Le gouvernement a donc chargé le Département fédéral de l'intérieur (DFI) d'élaborer un projet de loi. Il veut préciser la place des langues nationales dans l'enseignement, tout en tenant compte des compétences cantonales en matière d'enseignement et des différences entre les régions linguistiques.
Deux variantes
Deux variantes doivent être élaborées avant d'être mises en consultation. La première vise à inscrire dans la loi sur les langues le système actuel (la «solution HarmoS»), qui prévoit l'apprentissage de deux langues étrangères à l'école primaire: une langue nationale et l'anglais.
La seconde doit permettre de fixer une exigence minimale, avec l'enseignement d'une deuxième langue nationale de l'école primaire à la fin du niveau secondaire I. Cette solution laisserait «une plus grande marge de manoeuvre aux cantons», selon le Conseil fédéral.

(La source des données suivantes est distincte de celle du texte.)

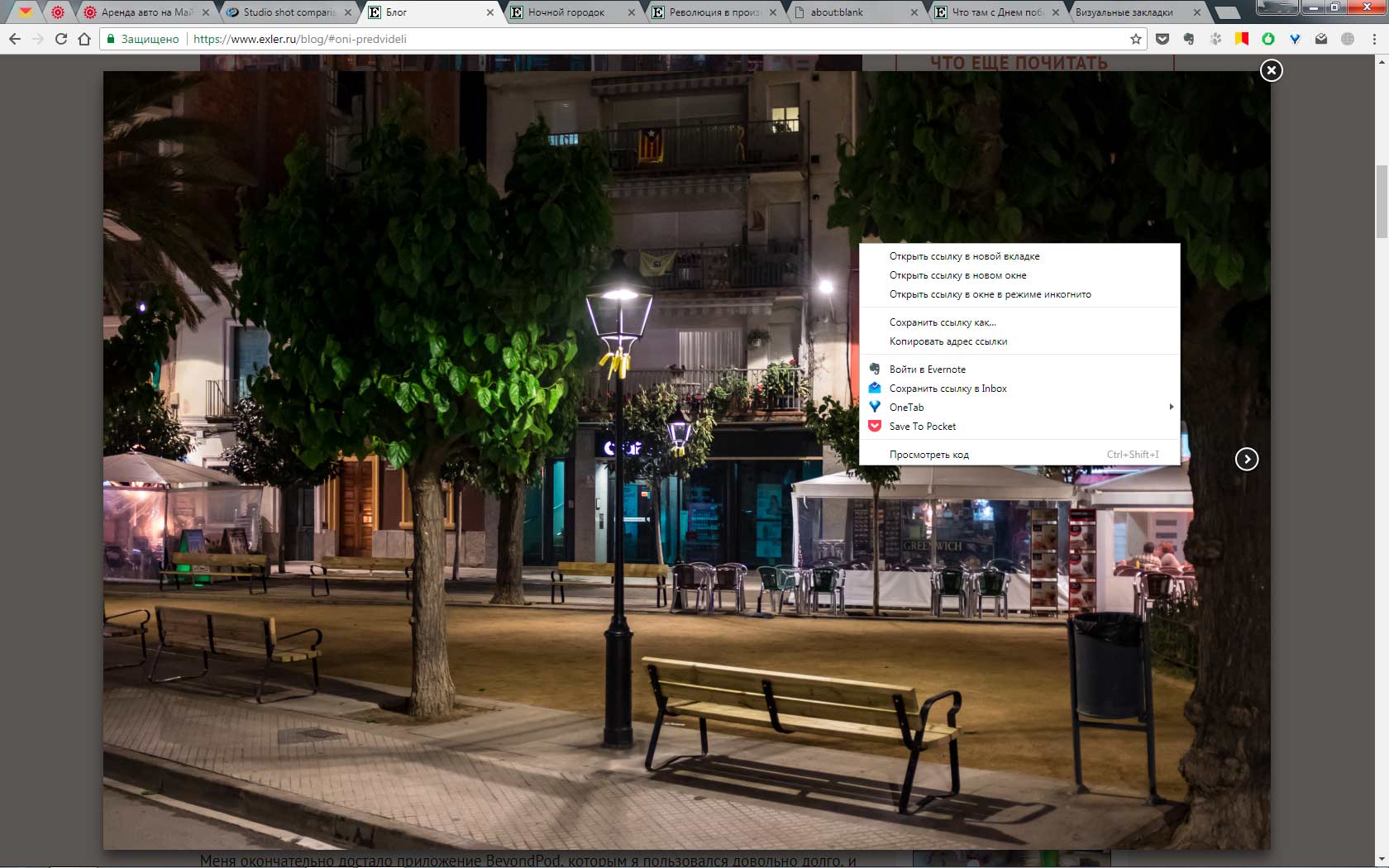Go to the browser home page
Image resolution: width=1389 pixels, height=868 pixels.
tap(84, 39)
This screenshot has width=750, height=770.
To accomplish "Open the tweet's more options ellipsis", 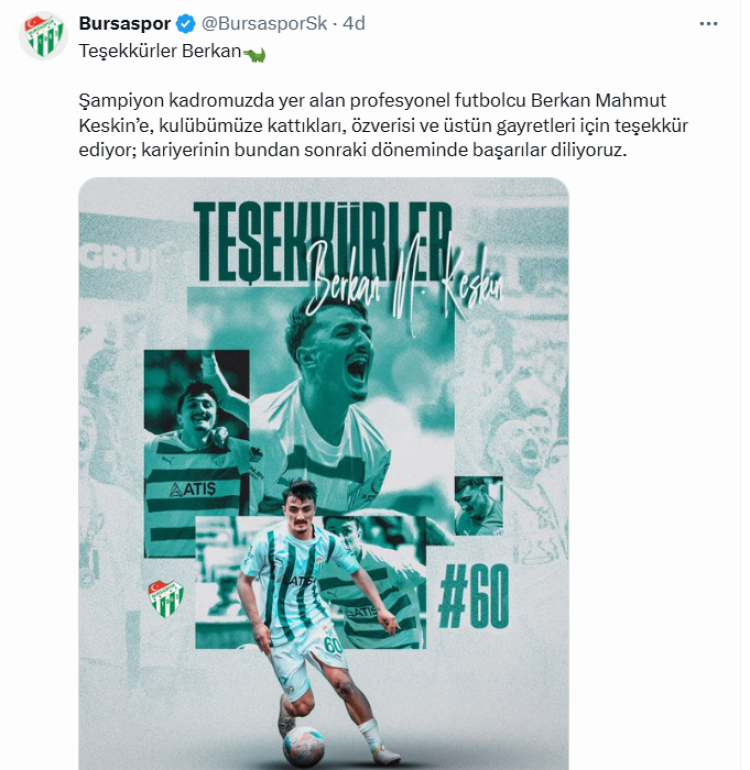I will [x=708, y=24].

Avec ce projet, le Conseil fédéral se prépare «à un éventuel échec de l'harmonisation de l'enseignement des langues», décidée dans le cadre du concordat d'harmonisation scolaire HarmoS, qui nécessiterait une intervention de la Confédération.
Une modification de la loi ne sera pas nécessaire si les cantons maintiennent la stratégie nationale des langues, établie en 2004 par la Conférence des directeurs cantonaux de l'instruction publique (CDIP) et intégrée en 2009 dans le concordat HarmoS, ou s'ils parviennent à «l'adapter sans affaiblir la place des langues nationales», précise le gouvernement.

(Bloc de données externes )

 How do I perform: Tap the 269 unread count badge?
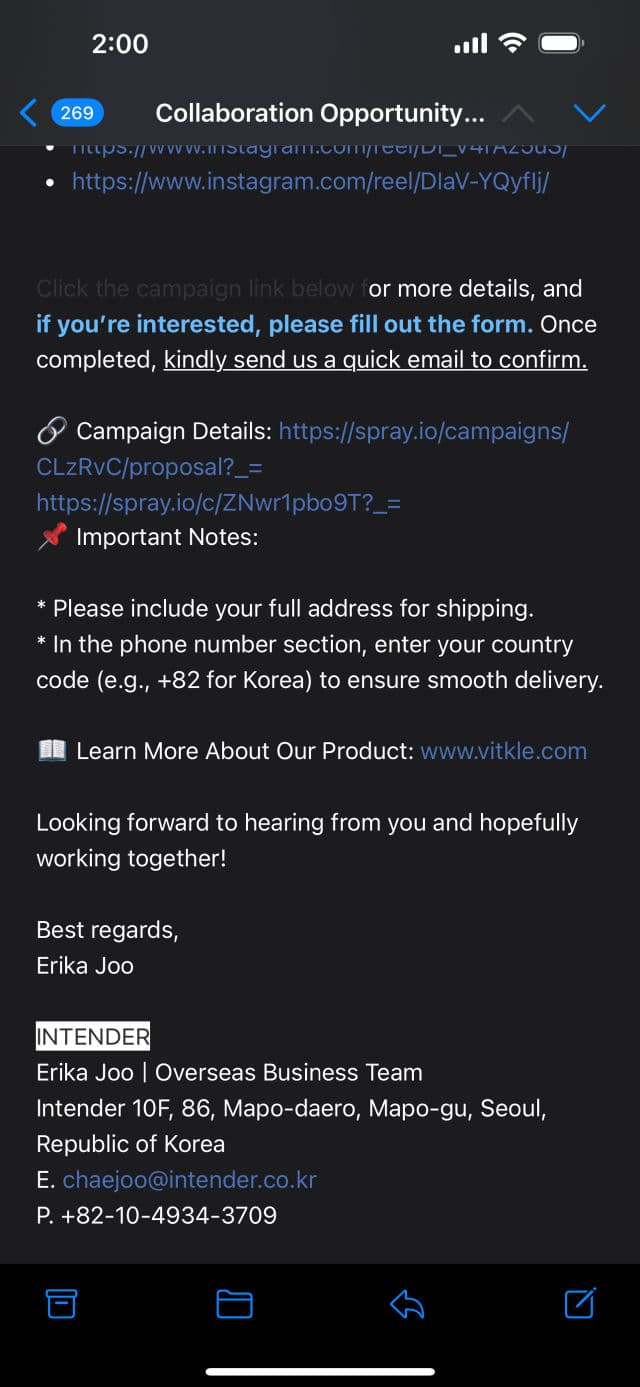click(77, 113)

Les Alémaniques ne veulent plus du français
Les parlements de plusieurs cantons alémaniques ont demandé ces derniers mois le renvoi de l'enseignement du français à l'école secondaire. Appenzell Rhodes-Extérieures a pris cette décision en mars, suivi par Zurich le 1er septembre et Saint-Gall mercredi.
Le «Frühfranzösisch» est aussi remis en question dans d'autres cantons, comme Bâle-Campagne et la Thurgovie, où des motions en ce sens ont été déposées, ainsi qu'à Schwyz, où la question occupe actuellement les autorités scolaires. Même dans le canton bilingue de Berne, les Vert'libéraux ont déposé une motion s'inspirant du texte zurichois.
Ces décisions ont suscité une vive inquiétude. Quelques heures après le vote du Grand Conseil zurichois, la conseillère fédérale Elisabeth Baume-Schneider avait dénoncé une décision qui «remet en question le compromis sur les langues et questionne notre vivre ensemble».
La Jurassienne avait annoncé qu'elle proposerait au Conseil fédéral de réfléchir à une loi contraignante sur les langues nationales. «Je souhaite montrer que le français, l'allemand, l'italien et le romanche sont des langues nationales qui sont étroitement corrélées au respect de chaque culture et de chaque langue dans notre pays», avait-elle dit.
Le conseiller d'Etat valaisan Christophe Darbellay, président de la CDIP, avait quant à lui parlé «d'un coup de canif très sérieux dans la cohésion nationale». A ses yeux, «ce n'est pas acceptable de traiter la langue de ses compatriotes de cette manière».